- **Stored records**:
--- Begin ---
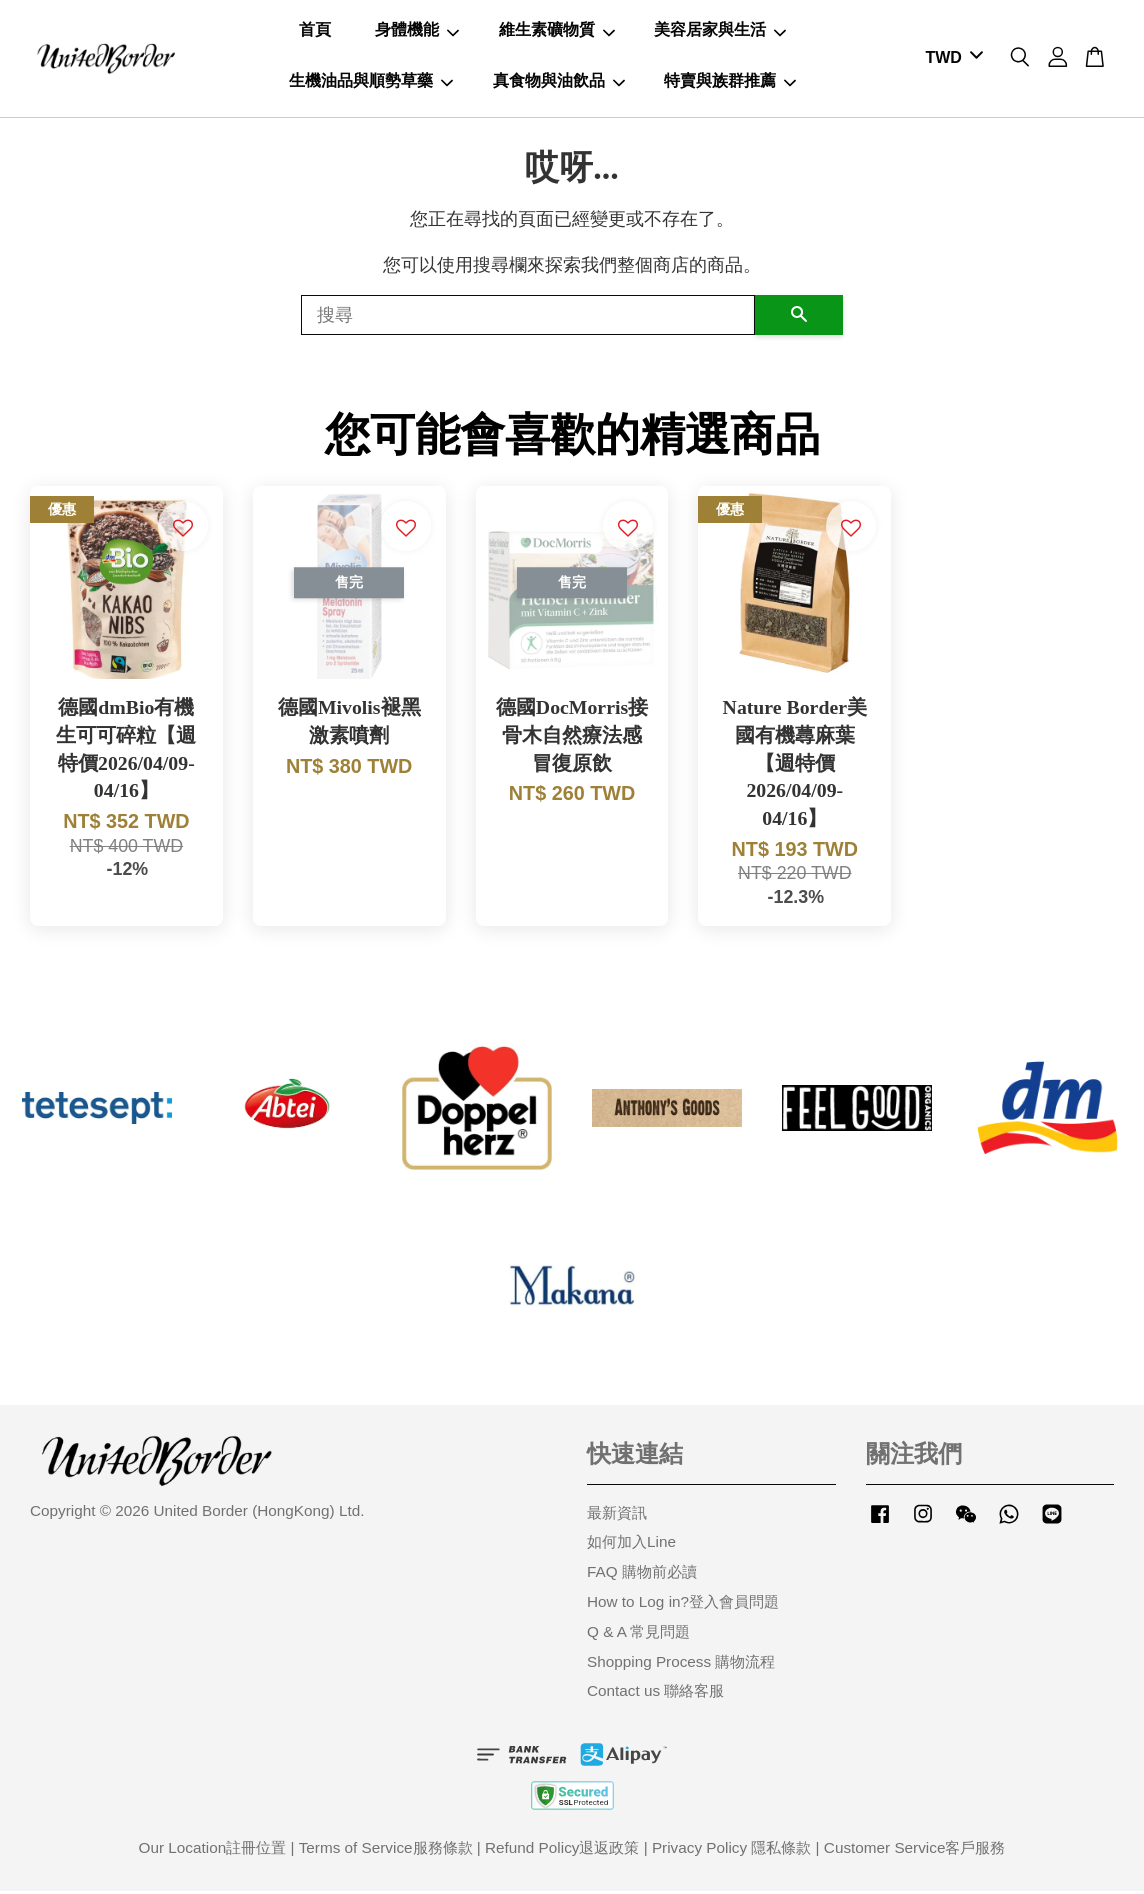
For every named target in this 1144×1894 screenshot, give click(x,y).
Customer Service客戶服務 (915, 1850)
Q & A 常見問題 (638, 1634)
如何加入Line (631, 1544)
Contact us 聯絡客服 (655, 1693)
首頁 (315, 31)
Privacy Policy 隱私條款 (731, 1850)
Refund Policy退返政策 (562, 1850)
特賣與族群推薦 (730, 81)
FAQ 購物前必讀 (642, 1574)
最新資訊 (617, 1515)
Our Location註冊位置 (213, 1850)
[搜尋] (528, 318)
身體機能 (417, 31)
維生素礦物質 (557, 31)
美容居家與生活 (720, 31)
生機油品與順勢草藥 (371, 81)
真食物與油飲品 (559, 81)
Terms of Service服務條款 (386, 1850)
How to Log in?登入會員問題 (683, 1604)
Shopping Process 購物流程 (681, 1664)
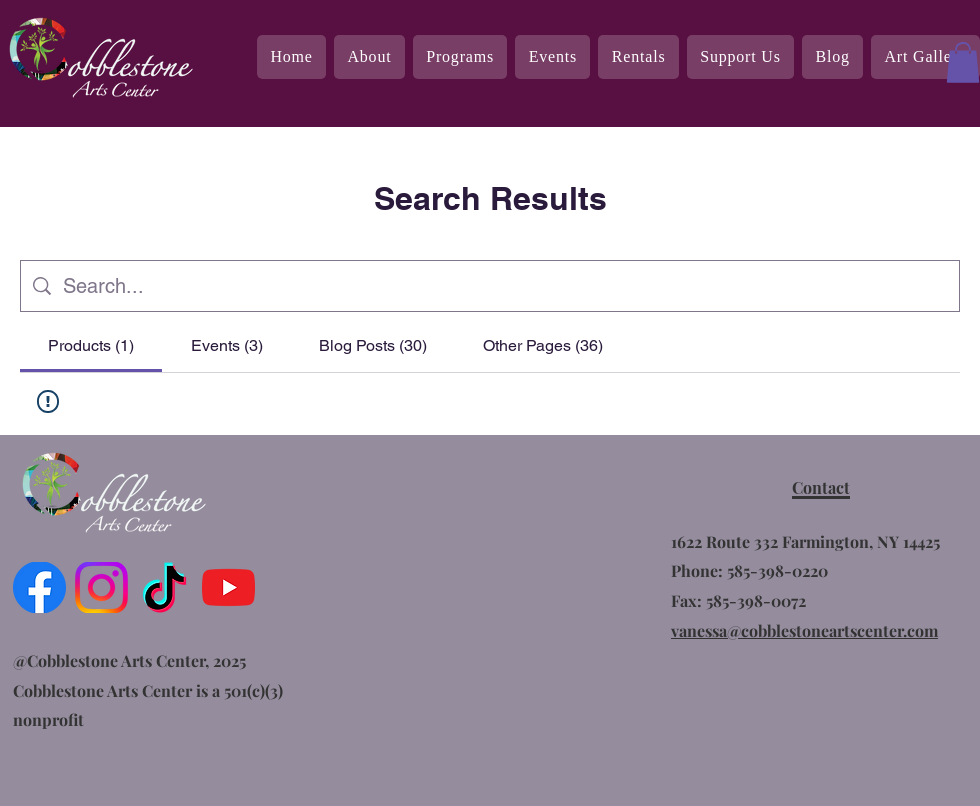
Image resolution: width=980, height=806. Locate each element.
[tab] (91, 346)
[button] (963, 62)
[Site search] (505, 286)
--- End ---
--- Begin ---
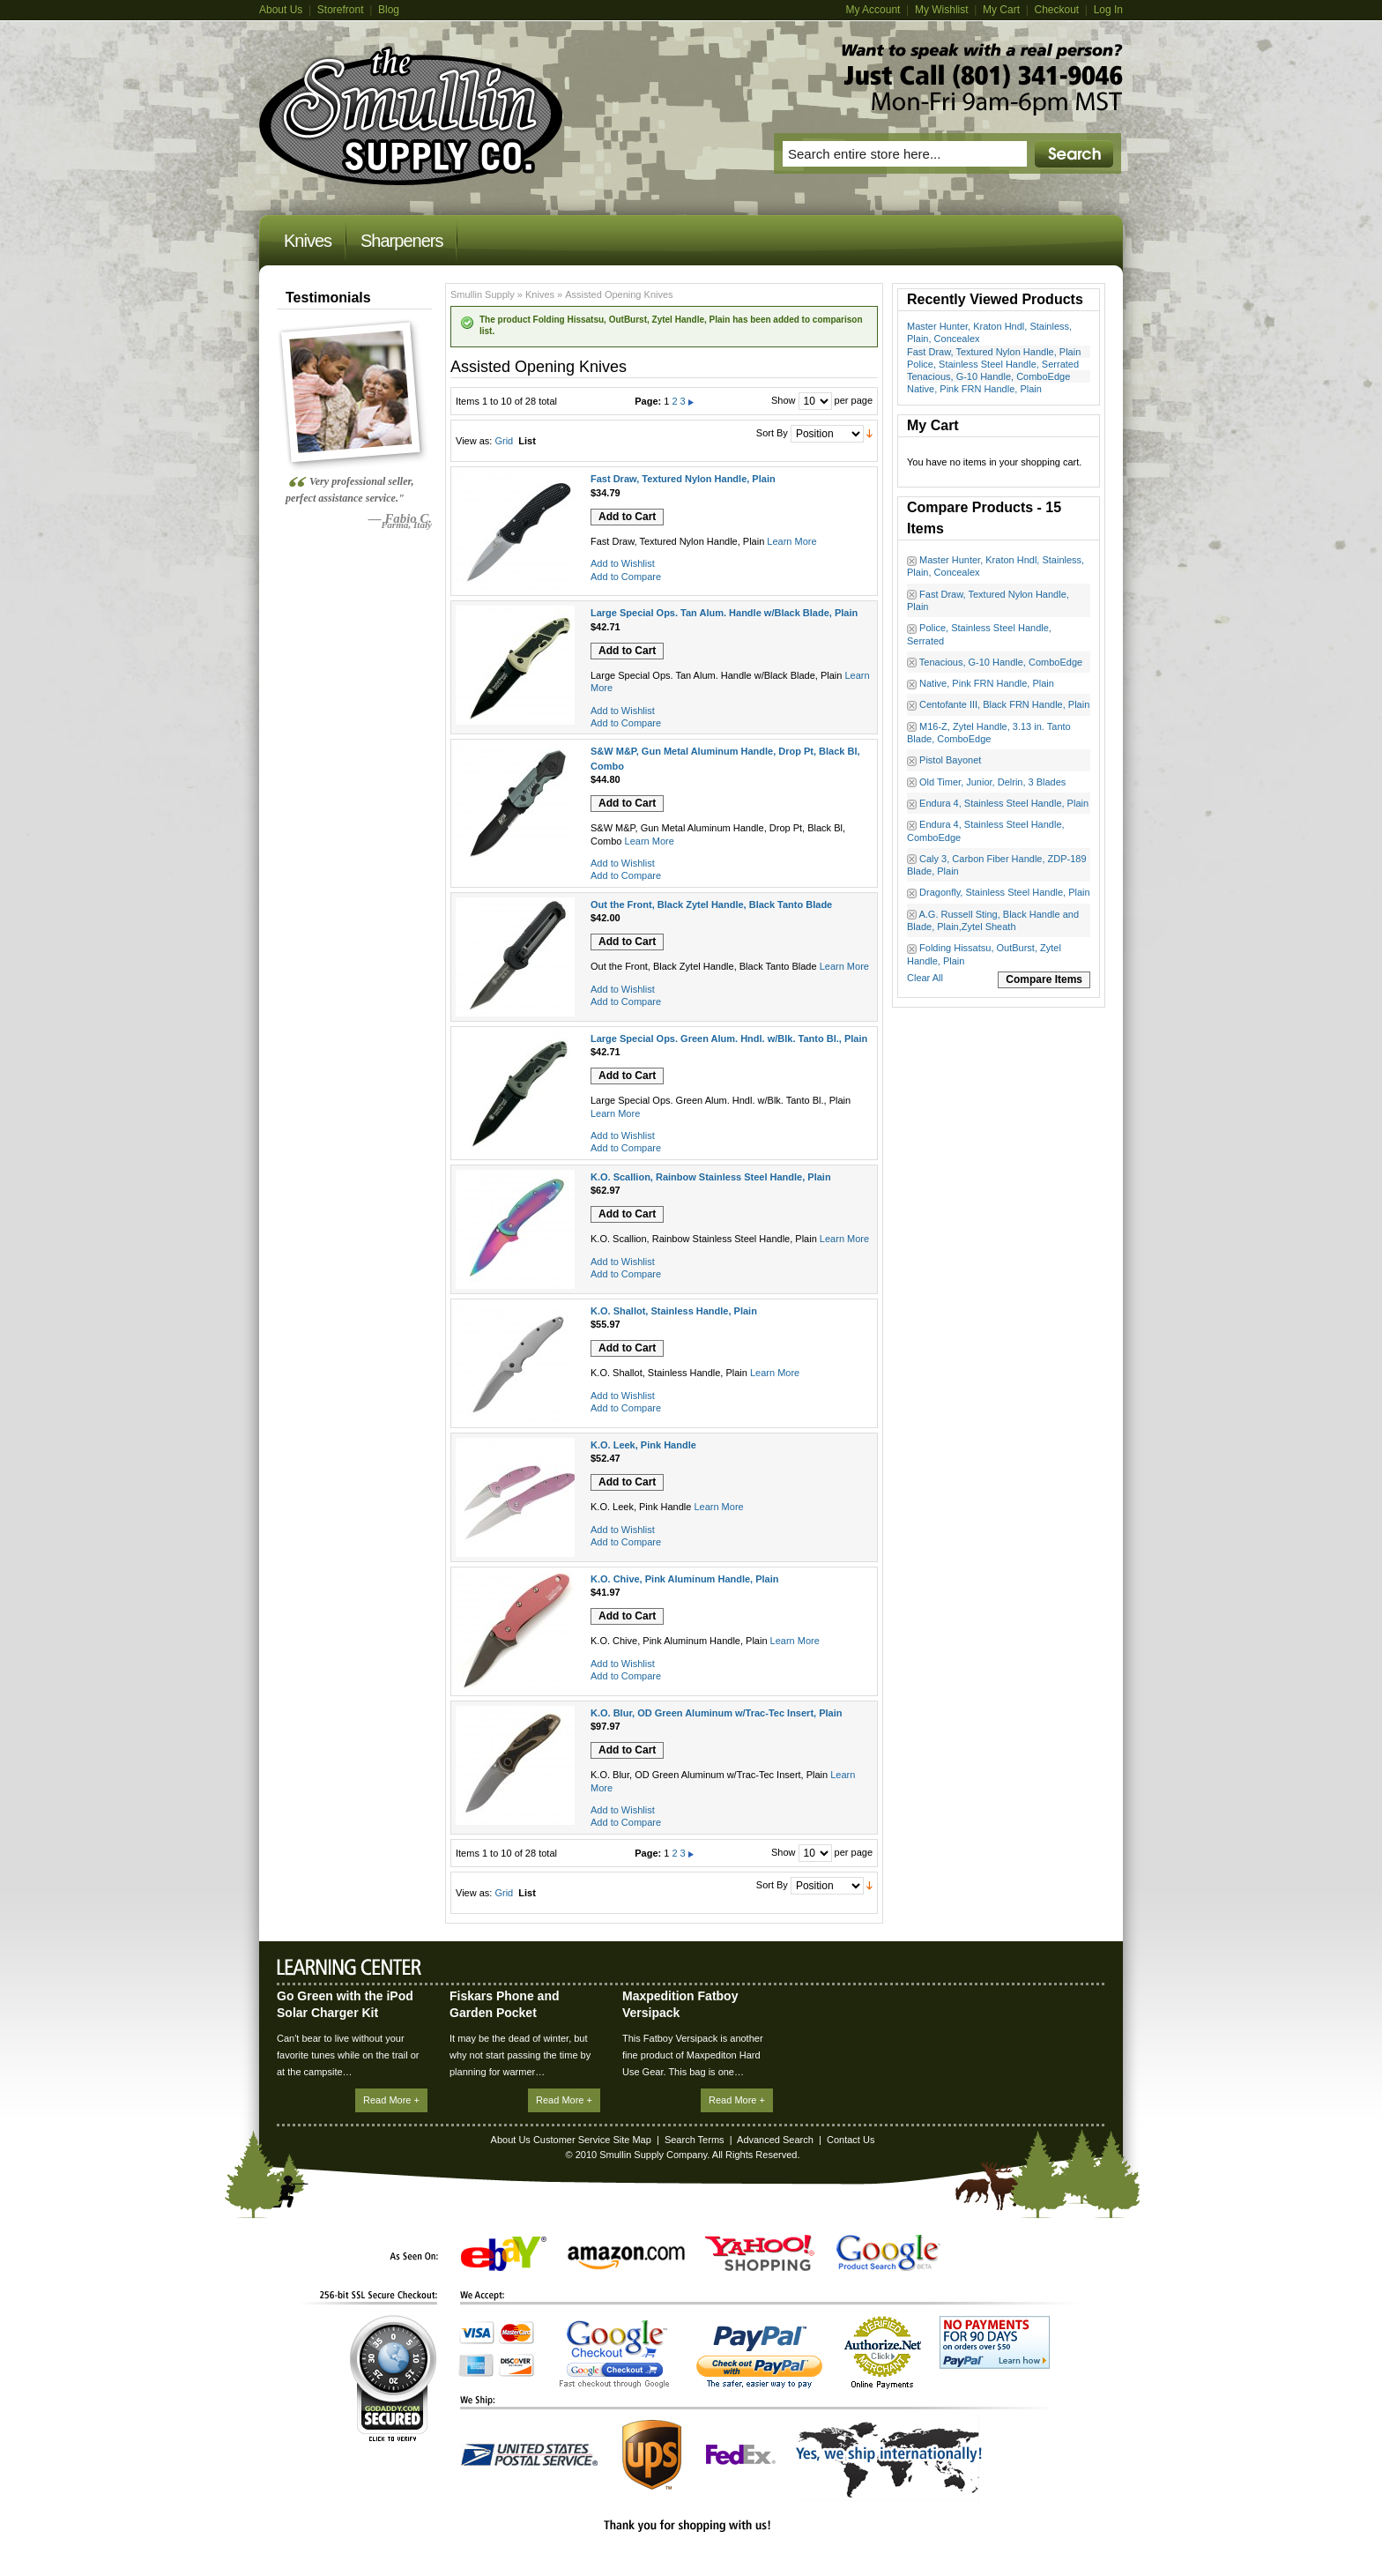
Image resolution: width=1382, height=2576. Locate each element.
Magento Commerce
--- End ---
--- Begin ---
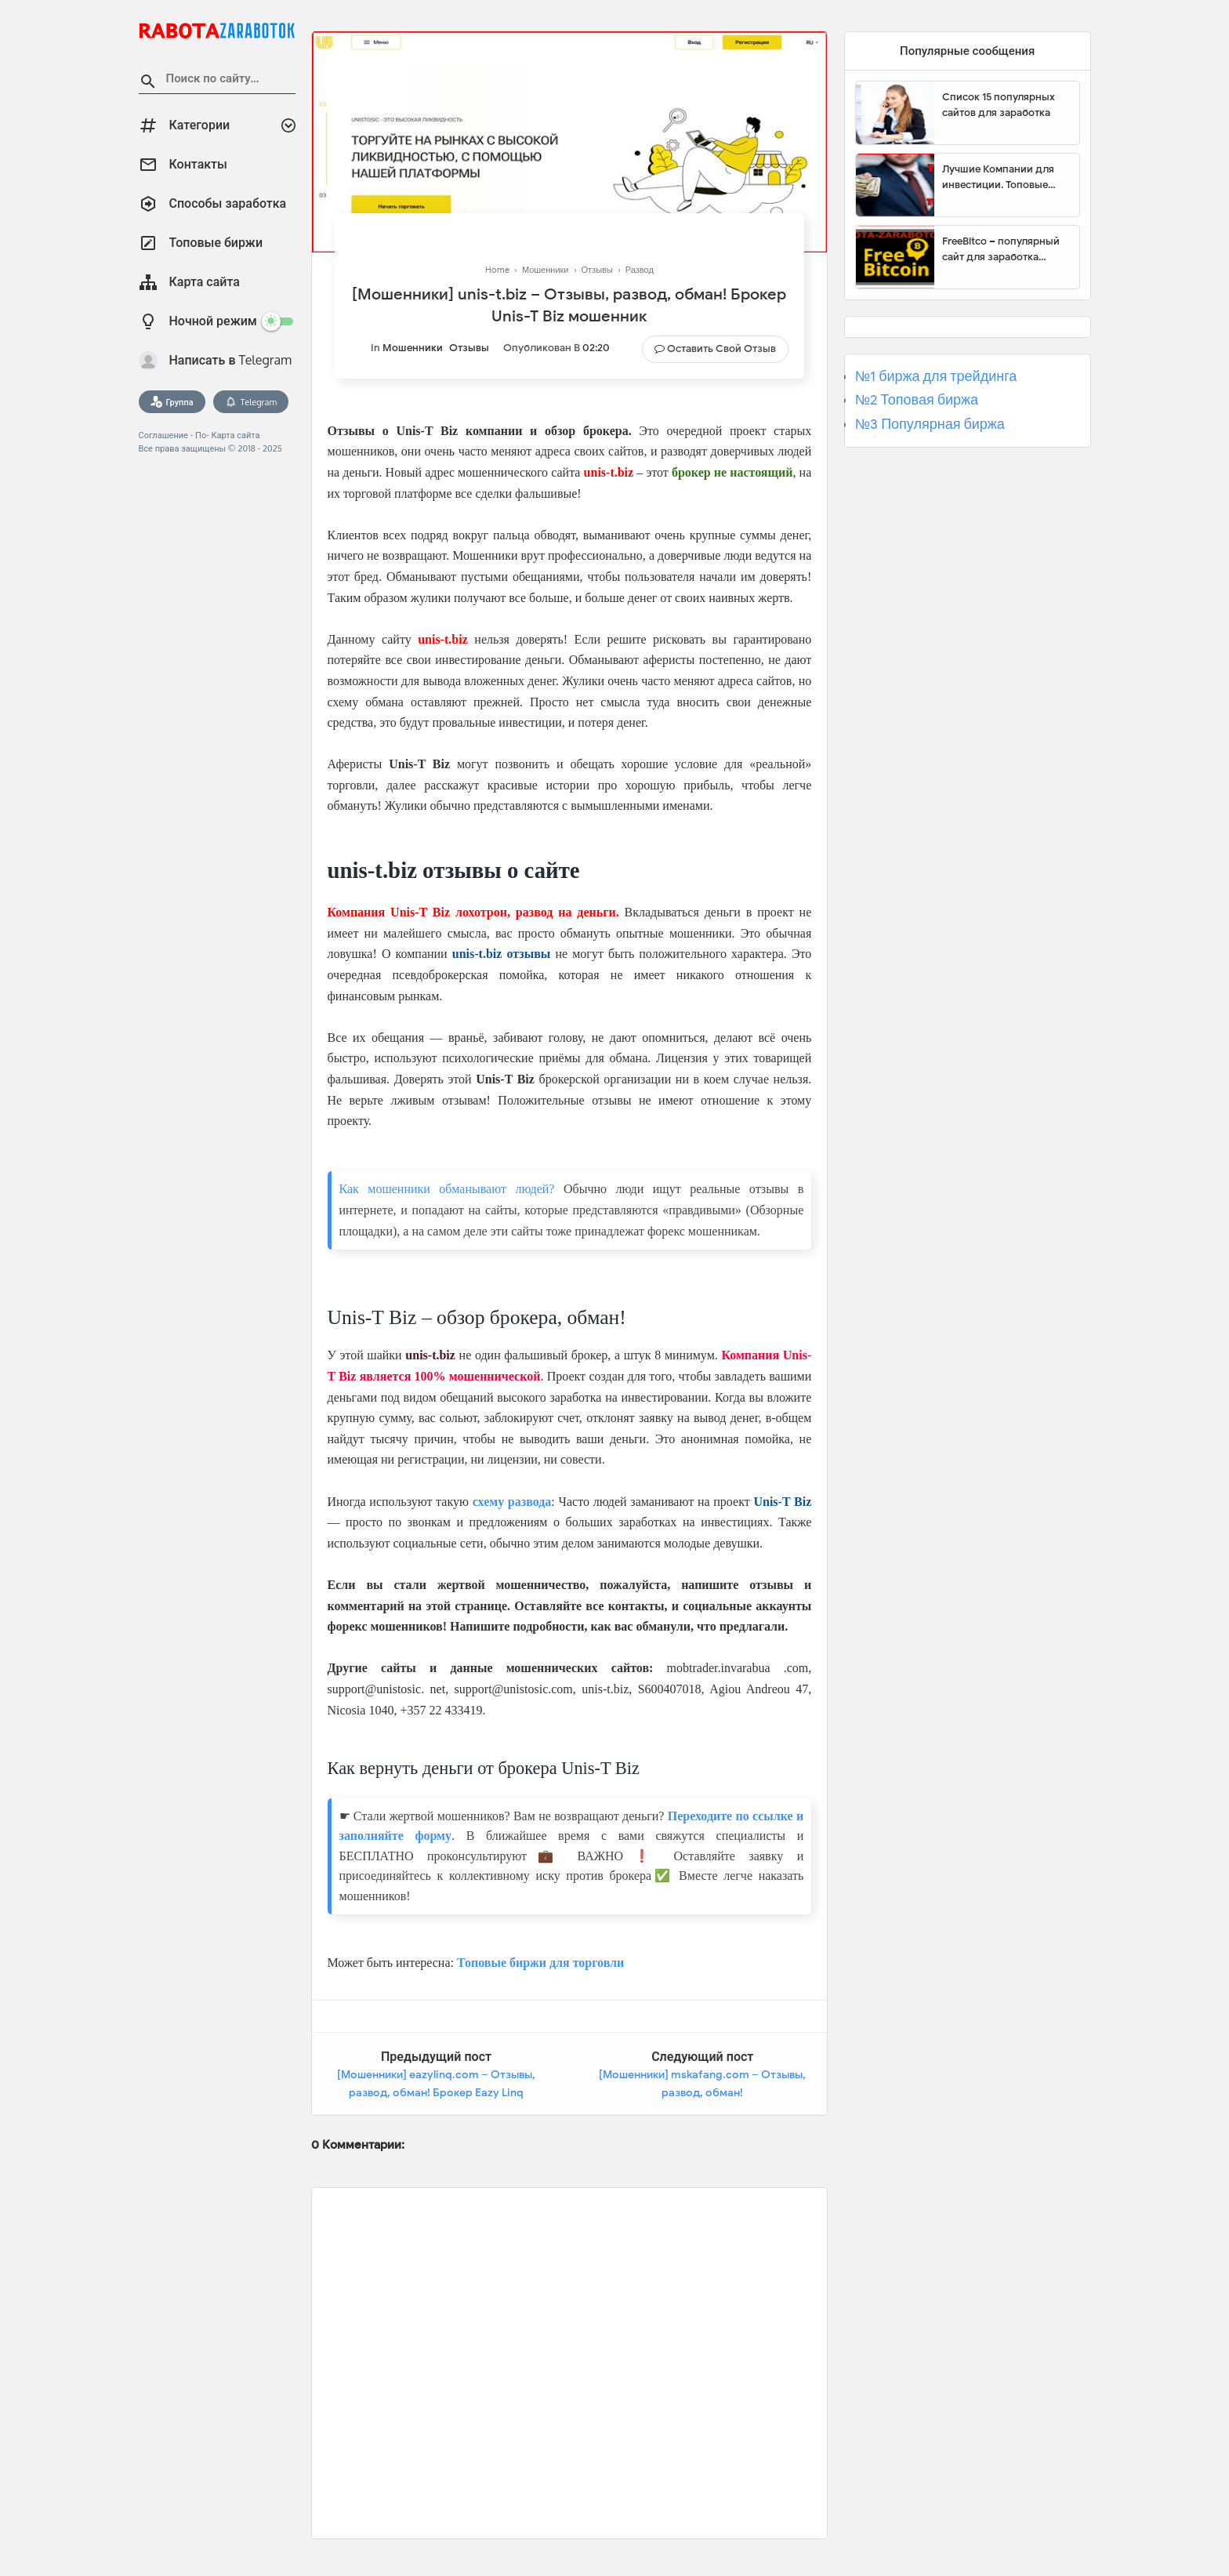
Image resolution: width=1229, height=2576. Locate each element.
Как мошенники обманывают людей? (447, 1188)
--- End ---
- **Set task**: Copy these rows word for word, starting at the line that contains "Q & A 常見問題 (638, 1634)" and ending after the line that contains "Shopping Process 購物流程 (681, 1664)".

- **Problem solution**:
Q & A 常見問題 (638, 1634)
如何加入Line (631, 1544)
Contact us 聯絡客服 (655, 1693)
首頁 (315, 31)
Privacy Policy 隱私條款 (731, 1850)
Refund Policy退返政策 (562, 1850)
特賣與族群推薦 (730, 81)
FAQ 購物前必讀 (642, 1574)
最新資訊 (617, 1515)
Our Location註冊位置 (213, 1850)
[搜尋] (528, 318)
身體機能 (417, 31)
維生素礦物質 (557, 31)
美容居家與生活 (720, 31)
生機油品與順勢草藥 (371, 81)
真食物與油飲品 (559, 81)
Terms of Service服務條款 (386, 1850)
How to Log in?登入會員問題 (683, 1604)
Shopping Process 購物流程 (681, 1664)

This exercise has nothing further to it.